Never satisfied, we decided it was time to build a bigger cannon with coffee cans. (C’mon, guys! You are getting ahead of me again.) The concept was sound. We built the bigger canon with the same design. By now we had discovered gasoline worked better when sending a tennis ball half way to the creek. Good thing we did not have anything the right size to put in the advanced canon or we would have died that day. A bigger cannon needed a foundation so we place the back of the canon into a depression in the ground toward the front of the house. We loaded her up with gasoline. Then we lit the match.
They say the loudest noise ever heard by man was the sound of Krakatoa erupting in 1883. Not true. When that canon let loose we lost our hearing for a day or so. The coffee cans were warped and twisted. By divine intervention, the cans held together and did not shred into shrapnel. There was no doubt it was a single use canon.
My grandfather, Kev’s dad, was enjoying an afternoon nap when the Germans opened the artillery. He flew out of the house and chewed us a new one. The great news, however, is we did not hear a word he said. By reading his lips he was mentioning the Lord a lot, however.
Some Damn Fool is Shooting at Me: It still amazes me my grandfather made it to 90. He certainly played a good game of cards, not that we helped any. A couple of years after the polish canon incident, we concocted an idea where we would throw a box of firecrackers into the fireplace. (It sounded like a good idea at the time.) Thanksgiving was approaching and the cool autumn day caused us to move inside for our entertainment. Granddad was once again enjoying a short afternoon nap. (As farmers we almost always took an afternoon nap. We started milking cows at four in the morning so a nap was needed.) In my defense, Kev was the one who threw the firecrackers into the fire. I admit I might have provided some encouragement. Okay, I egged him on.

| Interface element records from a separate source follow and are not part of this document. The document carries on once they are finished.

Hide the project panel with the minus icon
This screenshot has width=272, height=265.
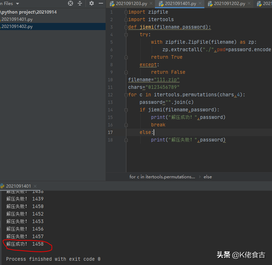[100, 4]
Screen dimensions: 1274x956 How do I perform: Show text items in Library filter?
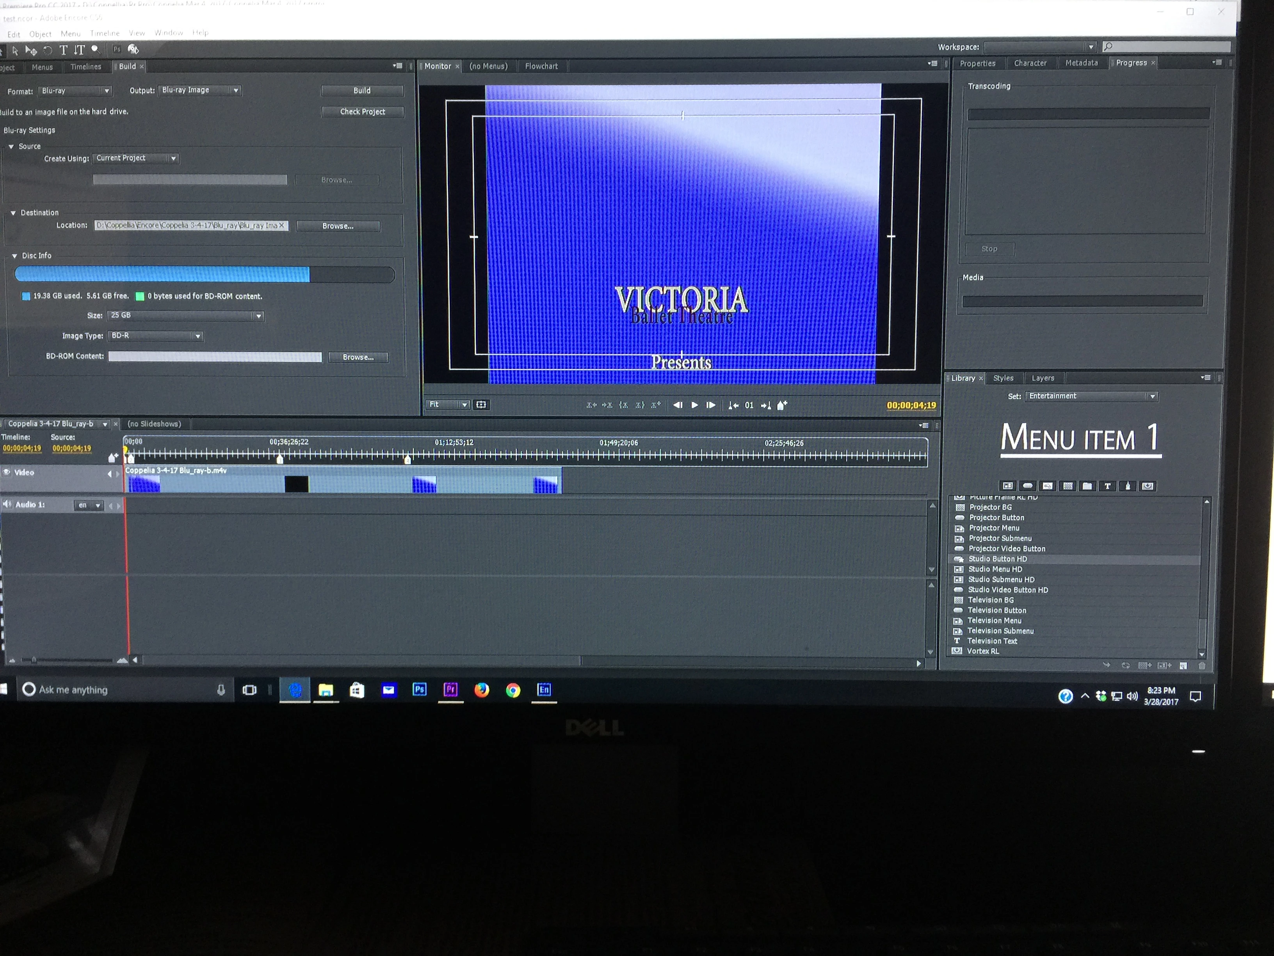1107,486
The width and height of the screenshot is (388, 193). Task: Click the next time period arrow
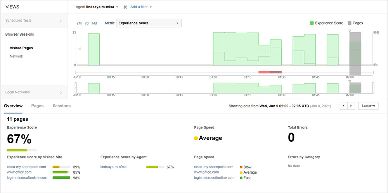[351, 106]
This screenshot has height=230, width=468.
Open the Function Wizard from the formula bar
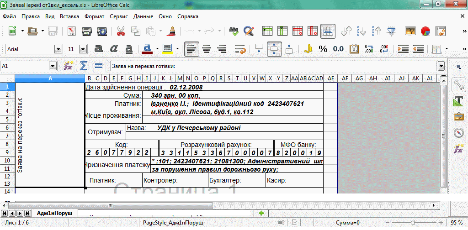(x=69, y=66)
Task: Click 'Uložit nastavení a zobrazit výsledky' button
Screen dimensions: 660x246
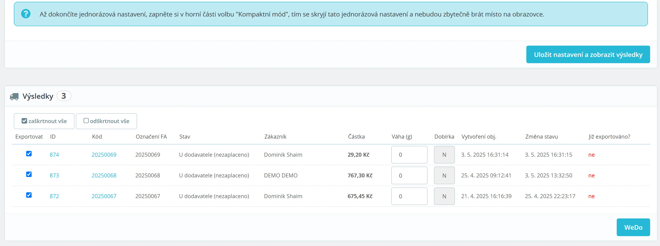Action: (x=588, y=55)
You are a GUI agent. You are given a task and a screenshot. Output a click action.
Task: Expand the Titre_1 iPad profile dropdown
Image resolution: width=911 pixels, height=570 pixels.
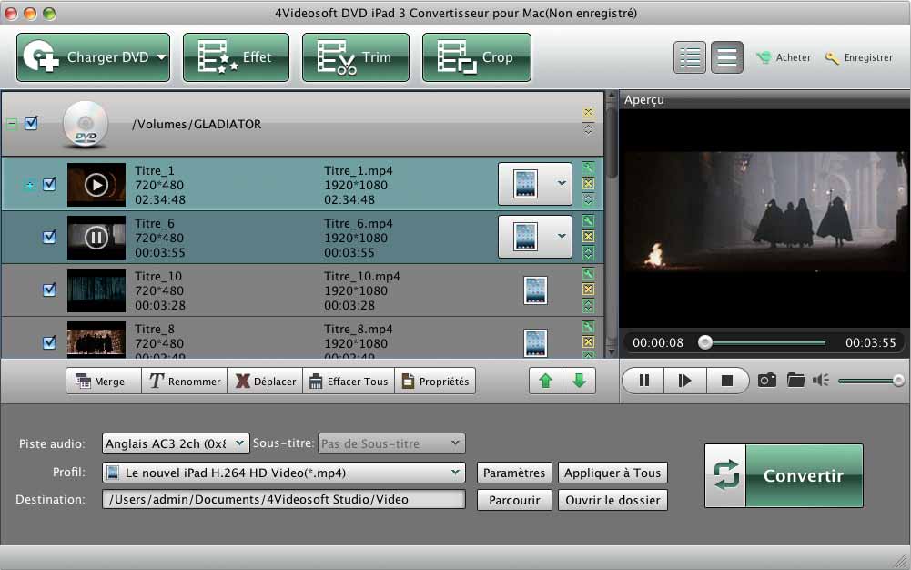562,184
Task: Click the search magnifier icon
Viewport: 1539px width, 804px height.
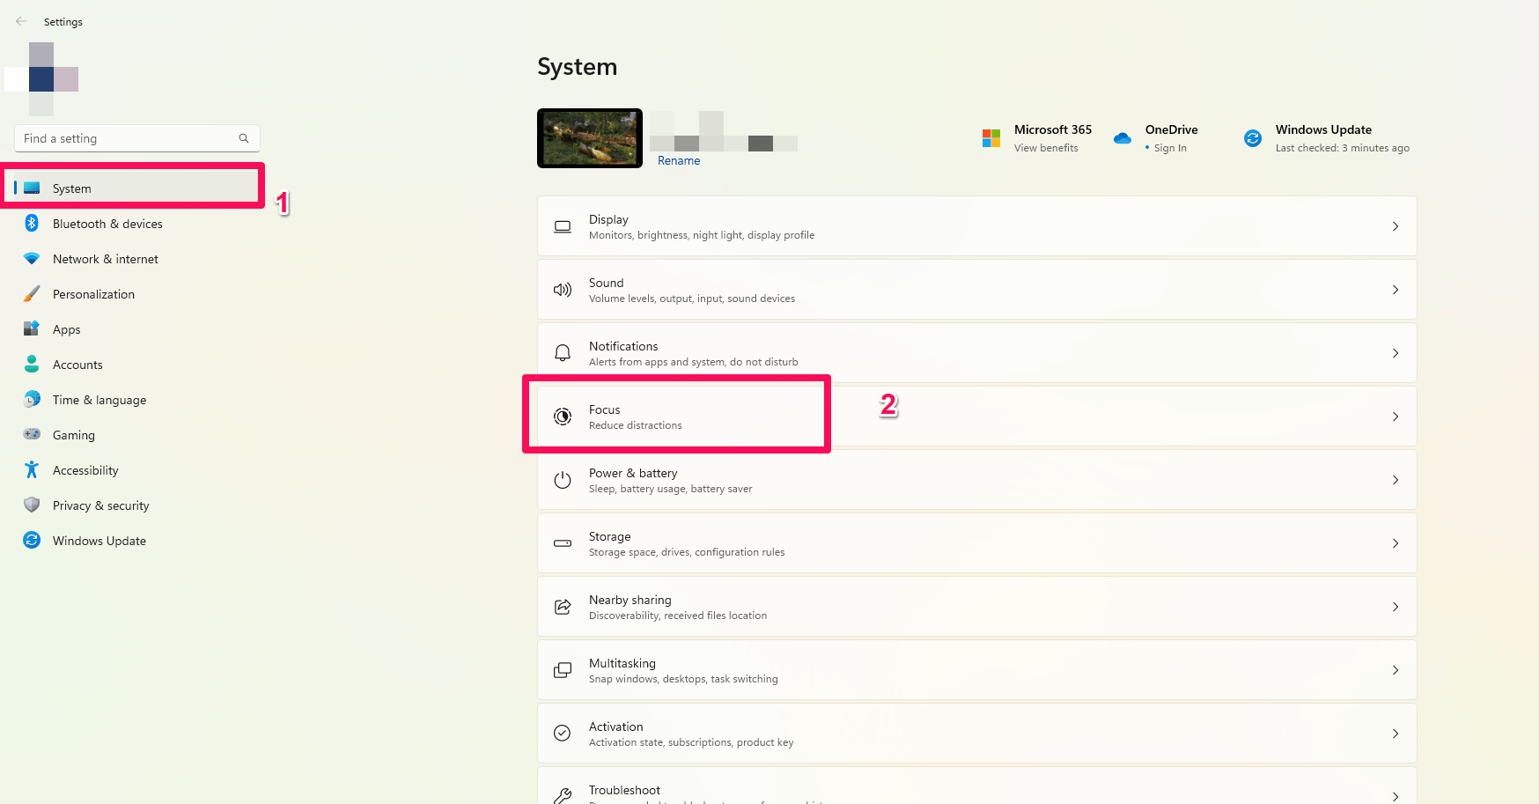Action: pos(244,138)

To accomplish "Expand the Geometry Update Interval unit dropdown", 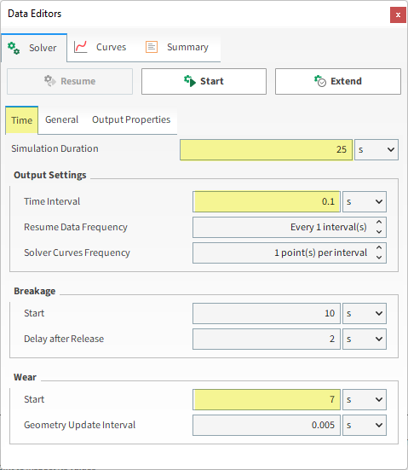I will pyautogui.click(x=365, y=425).
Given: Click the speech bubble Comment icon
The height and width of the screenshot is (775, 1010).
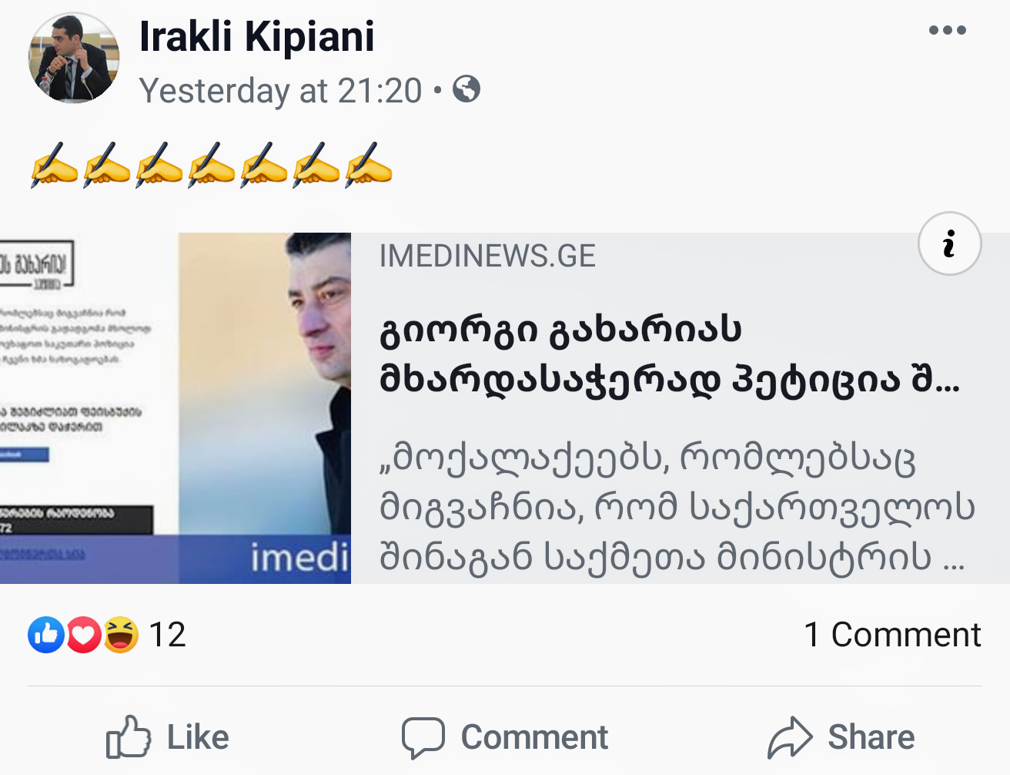Looking at the screenshot, I should 424,736.
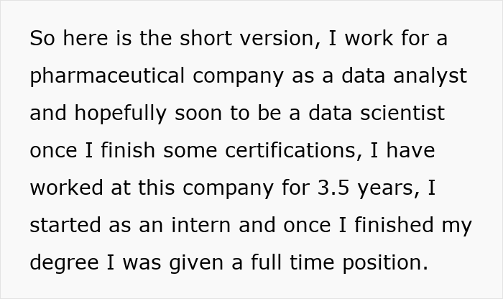Click the word "soon" in the text
The height and width of the screenshot is (299, 503).
[198, 114]
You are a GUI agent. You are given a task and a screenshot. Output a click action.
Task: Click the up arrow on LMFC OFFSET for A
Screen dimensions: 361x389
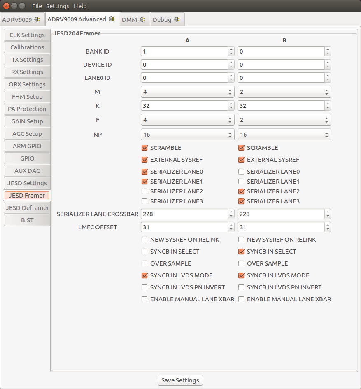(231, 225)
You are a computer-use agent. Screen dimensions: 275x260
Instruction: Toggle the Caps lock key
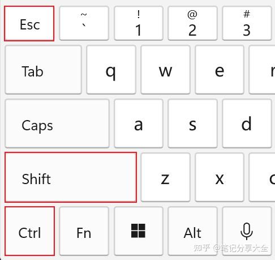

The firecrackers did all we had hoped for. The rapid fire BANG! of each firecracker was awesome! Dear ‘ol Doc jumped off the couch and started yelling, “Some damn fool is shooting at me!” Oh, then reality showed up. It was the worst spanking I endured in my life. Lesson learned.
Things We Did Not Do, but Thought Of
Acetylene Bomb: One idea we toyed with off and on was the acetylene bomb. I am glad we never tried it. The idea was to fill an empty 55 gallon drum with acetylene from a torch and set it off. We laughed as we envisioned the explosion and hole created in the field where the bomb would be placed.
I know people who actually tried this. None died, but most ended up with permanent hearing loss or injuries. Our self-preservation instincts served us well in this instance.
Whoopee for Church: I grew up in a religious family. The years have tempered my zeal (I have not been in a church for a few years), but most of my family holds the Bible high. At our church the pastor has a seat on either side behind the pulpit where he sits when song is sung. The wooden benches has a cushion. I always thought it would be a good idea to slip a whoopee cushion under the padding. When the pastor sat as a song began it would let out a loud fart for the whole congregation to hear. Alas, I never realized my calling. Good thing. I could have been struck down and sent straight to hell right there and then. If God did not take action, my father (not to be confused with, Father) would have.
There are many more stories to tell. I will refrain to protect the guilty (that would be me, guys). The stories above are fun. I think I am at my best when I get on a rant. When one shows up I’ll try to record it and see if it translates to paper. Usually I need a couple of espressos and a shot or three of whisky to get me going. It is an experiment worth practicing.
Enjoy your weekend, kind readers. Don’t take life too seriously. Early retirement and financial independence mean nothing if you can’t laugh and have a lot of fun along the way. Make life a trip worth travelling.